►

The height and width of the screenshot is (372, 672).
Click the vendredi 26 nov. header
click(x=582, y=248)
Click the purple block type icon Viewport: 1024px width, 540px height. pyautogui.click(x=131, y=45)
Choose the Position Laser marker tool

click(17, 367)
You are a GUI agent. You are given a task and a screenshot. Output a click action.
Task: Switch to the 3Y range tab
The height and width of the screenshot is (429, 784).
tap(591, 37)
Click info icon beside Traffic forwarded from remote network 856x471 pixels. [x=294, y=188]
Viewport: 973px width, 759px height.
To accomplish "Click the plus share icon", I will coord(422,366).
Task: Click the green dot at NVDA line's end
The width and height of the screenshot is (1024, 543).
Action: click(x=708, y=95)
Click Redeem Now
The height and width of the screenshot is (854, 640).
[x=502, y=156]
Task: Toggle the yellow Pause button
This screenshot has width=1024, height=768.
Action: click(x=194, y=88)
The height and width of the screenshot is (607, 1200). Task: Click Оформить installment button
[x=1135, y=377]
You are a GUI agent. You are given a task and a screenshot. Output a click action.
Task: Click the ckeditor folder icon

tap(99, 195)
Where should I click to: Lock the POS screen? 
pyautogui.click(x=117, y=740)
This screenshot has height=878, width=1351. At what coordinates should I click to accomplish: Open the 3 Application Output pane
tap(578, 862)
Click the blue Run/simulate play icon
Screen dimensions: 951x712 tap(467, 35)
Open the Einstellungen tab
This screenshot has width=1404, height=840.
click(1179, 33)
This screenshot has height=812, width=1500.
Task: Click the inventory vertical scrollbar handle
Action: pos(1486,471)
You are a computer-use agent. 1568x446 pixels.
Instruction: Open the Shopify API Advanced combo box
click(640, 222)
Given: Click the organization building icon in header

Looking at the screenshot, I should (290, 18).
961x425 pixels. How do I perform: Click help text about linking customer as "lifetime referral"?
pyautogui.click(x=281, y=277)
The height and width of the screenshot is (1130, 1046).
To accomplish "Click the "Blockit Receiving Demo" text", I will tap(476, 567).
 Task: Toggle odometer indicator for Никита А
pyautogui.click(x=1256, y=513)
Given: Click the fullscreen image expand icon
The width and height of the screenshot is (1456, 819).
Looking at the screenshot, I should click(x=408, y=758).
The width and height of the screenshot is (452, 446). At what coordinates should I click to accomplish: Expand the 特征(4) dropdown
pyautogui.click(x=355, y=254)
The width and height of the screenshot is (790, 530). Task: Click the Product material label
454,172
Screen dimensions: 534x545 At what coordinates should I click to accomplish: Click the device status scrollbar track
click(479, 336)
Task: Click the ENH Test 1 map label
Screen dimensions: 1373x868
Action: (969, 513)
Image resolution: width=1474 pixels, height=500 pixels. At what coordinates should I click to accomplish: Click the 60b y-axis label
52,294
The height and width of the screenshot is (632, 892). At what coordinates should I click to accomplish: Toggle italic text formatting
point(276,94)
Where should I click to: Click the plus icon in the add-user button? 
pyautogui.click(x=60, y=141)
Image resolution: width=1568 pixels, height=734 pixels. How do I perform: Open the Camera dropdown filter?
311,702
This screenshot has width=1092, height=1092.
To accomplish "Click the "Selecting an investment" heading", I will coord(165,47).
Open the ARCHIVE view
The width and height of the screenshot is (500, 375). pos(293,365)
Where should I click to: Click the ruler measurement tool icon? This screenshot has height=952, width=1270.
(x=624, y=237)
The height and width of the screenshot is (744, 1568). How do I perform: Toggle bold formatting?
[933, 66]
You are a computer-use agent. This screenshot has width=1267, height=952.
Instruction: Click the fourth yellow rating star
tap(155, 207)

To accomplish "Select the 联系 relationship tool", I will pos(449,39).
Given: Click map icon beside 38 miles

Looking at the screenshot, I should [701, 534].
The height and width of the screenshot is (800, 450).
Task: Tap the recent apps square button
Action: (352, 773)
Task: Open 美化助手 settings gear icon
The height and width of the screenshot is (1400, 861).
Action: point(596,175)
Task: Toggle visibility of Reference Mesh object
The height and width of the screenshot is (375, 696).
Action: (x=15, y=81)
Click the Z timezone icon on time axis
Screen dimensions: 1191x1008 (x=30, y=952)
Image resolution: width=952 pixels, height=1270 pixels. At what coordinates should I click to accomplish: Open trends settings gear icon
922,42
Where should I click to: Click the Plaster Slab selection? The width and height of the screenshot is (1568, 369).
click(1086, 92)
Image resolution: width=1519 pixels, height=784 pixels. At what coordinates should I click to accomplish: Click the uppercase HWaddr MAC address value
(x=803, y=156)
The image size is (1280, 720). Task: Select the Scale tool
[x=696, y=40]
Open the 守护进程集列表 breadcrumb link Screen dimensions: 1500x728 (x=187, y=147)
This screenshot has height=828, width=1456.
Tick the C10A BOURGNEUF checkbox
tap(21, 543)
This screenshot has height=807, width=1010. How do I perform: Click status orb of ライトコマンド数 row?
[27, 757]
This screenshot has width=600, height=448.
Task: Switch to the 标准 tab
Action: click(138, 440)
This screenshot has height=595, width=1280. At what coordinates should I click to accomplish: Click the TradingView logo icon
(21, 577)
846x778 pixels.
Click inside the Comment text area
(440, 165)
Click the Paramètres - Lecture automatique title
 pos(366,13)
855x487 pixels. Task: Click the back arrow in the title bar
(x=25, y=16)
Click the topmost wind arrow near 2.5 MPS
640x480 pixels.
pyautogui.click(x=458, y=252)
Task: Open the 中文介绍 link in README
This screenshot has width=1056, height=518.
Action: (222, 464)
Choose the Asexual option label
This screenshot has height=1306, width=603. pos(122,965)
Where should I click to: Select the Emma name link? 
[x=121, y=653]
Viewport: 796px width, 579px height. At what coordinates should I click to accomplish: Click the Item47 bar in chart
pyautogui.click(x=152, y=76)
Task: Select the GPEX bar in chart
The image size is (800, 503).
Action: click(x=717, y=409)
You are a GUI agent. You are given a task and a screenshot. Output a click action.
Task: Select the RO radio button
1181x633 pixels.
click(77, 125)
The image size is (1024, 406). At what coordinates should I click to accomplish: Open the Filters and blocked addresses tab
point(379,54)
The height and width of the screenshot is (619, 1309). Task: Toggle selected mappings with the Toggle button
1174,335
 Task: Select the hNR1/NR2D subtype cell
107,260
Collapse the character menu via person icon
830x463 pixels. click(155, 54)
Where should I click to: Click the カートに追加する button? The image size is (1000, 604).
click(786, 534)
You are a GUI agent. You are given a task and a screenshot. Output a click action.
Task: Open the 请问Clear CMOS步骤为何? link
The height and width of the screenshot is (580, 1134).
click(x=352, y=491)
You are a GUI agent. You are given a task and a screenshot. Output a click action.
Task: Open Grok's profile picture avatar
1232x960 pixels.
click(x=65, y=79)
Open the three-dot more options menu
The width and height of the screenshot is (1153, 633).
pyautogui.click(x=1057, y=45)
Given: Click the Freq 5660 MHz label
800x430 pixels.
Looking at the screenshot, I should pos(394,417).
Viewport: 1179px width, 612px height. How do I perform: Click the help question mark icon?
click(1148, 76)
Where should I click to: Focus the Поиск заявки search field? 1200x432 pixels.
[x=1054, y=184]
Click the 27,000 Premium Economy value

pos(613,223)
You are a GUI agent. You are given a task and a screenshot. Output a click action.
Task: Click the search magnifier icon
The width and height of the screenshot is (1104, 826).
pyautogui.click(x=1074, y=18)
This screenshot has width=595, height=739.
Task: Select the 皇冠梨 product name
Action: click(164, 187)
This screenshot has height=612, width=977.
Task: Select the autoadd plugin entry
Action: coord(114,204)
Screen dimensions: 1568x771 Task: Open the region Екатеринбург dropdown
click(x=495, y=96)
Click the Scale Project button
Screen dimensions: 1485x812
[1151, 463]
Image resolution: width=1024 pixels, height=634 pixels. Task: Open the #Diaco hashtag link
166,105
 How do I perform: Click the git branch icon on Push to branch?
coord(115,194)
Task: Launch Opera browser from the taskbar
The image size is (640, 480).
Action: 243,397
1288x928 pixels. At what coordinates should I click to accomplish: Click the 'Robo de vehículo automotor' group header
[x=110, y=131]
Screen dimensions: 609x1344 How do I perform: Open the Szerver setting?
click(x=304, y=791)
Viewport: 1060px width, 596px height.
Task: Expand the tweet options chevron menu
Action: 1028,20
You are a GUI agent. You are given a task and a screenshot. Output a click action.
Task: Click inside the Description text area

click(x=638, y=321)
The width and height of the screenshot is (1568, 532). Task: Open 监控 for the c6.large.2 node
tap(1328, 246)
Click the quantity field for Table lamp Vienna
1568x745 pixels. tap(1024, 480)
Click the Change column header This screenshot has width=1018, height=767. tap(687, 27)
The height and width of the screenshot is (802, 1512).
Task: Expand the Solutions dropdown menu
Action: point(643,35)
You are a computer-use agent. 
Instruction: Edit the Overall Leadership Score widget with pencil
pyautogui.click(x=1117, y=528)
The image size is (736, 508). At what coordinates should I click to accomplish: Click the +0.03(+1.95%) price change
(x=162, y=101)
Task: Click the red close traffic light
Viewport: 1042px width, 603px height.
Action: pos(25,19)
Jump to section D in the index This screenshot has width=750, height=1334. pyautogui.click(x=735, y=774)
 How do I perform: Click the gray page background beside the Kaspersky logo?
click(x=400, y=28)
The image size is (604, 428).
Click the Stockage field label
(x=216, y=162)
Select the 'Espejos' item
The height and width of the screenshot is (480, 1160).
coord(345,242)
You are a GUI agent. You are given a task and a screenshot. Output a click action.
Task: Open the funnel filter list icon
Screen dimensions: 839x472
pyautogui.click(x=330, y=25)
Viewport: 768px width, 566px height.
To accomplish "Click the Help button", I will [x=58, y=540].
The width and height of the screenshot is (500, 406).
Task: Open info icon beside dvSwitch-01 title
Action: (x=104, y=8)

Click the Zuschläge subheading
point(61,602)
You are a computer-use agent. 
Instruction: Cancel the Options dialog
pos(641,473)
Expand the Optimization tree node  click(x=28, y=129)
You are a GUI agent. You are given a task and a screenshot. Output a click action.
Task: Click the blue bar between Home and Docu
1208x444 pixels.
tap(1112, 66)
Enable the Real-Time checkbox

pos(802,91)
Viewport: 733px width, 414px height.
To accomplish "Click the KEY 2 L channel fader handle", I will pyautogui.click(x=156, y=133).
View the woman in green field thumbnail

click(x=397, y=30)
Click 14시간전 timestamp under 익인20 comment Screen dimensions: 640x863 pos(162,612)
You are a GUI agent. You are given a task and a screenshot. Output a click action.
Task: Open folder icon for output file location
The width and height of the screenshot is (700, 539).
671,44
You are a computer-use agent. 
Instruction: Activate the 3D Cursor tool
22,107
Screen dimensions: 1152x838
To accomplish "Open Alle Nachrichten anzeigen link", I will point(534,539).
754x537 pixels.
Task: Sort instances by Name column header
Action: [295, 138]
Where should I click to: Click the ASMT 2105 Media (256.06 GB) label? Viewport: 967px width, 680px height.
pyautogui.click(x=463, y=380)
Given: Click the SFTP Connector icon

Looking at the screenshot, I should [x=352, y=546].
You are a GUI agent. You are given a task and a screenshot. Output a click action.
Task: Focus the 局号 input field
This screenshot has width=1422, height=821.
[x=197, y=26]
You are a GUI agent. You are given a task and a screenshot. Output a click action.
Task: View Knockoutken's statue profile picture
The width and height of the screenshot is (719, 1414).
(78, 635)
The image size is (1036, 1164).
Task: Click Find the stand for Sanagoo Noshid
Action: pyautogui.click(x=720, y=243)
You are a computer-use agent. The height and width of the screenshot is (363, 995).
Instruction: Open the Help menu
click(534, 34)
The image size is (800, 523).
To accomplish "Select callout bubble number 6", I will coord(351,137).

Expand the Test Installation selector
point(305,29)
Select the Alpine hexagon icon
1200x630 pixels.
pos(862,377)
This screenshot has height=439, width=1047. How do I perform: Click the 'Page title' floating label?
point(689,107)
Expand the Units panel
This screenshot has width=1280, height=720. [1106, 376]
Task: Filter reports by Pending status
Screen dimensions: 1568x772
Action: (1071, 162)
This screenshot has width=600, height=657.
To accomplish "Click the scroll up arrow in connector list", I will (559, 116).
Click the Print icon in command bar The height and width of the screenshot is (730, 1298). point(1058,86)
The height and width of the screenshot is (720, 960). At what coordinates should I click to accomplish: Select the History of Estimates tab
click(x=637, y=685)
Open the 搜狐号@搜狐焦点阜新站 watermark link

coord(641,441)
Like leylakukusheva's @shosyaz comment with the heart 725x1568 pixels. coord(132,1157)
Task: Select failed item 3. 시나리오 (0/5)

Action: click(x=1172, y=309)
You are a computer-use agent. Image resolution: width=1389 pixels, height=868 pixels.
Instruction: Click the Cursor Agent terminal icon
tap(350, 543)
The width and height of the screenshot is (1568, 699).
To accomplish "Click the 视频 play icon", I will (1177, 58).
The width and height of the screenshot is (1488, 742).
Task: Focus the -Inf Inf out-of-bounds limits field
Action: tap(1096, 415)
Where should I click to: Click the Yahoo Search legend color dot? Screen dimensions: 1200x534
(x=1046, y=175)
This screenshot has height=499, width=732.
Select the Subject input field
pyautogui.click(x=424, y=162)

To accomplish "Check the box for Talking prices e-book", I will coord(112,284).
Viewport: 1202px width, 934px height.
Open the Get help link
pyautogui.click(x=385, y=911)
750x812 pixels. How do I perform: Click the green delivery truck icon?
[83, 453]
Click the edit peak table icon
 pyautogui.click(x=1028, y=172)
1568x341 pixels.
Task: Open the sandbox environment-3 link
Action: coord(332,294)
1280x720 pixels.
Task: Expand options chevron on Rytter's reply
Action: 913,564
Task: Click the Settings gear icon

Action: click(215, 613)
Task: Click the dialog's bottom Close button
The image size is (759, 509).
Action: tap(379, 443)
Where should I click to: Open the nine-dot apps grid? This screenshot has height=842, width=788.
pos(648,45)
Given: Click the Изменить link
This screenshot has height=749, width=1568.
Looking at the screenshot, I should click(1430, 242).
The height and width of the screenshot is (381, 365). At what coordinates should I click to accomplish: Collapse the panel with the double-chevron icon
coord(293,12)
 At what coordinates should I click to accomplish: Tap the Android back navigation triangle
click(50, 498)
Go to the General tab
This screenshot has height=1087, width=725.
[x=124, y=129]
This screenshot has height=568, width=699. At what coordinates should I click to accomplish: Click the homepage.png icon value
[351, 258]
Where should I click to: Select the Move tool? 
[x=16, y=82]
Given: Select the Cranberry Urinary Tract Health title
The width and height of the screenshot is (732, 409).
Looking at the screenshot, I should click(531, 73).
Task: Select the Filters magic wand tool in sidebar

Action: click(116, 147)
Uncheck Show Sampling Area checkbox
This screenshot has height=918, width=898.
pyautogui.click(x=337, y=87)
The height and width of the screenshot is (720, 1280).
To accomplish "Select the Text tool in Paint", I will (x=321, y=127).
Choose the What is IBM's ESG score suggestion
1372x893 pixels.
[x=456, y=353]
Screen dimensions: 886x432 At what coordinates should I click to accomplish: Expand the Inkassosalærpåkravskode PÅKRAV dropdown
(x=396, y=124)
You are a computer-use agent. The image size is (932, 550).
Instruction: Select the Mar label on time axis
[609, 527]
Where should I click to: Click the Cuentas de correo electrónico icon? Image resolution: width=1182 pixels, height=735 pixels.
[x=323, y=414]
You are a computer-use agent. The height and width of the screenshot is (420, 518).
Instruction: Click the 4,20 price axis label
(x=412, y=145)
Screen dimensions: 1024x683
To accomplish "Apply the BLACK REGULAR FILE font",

◄

◆ **Exercise aim**: Write out the records exactly, starting at the first line and stopping after the line that contains "Task: Click the green dot at NVDA line's end".

◆ **Task output**:
The height and width of the screenshot is (372, 672).
Click the vendredi 26 nov. header
click(x=582, y=248)
Click the purple block type icon Viewport: 1024px width, 540px height. pyautogui.click(x=131, y=45)
Choose the Position Laser marker tool

click(17, 367)
You are a GUI agent. You are given a task and a screenshot. Output a click action.
Task: Switch to the 3Y range tab
The height and width of the screenshot is (429, 784).
tap(591, 37)
Click info icon beside Traffic forwarded from remote network 856x471 pixels. [x=294, y=188]
Viewport: 973px width, 759px height.
To accomplish "Click the plus share icon", I will coord(422,366).
Task: Click the green dot at NVDA line's end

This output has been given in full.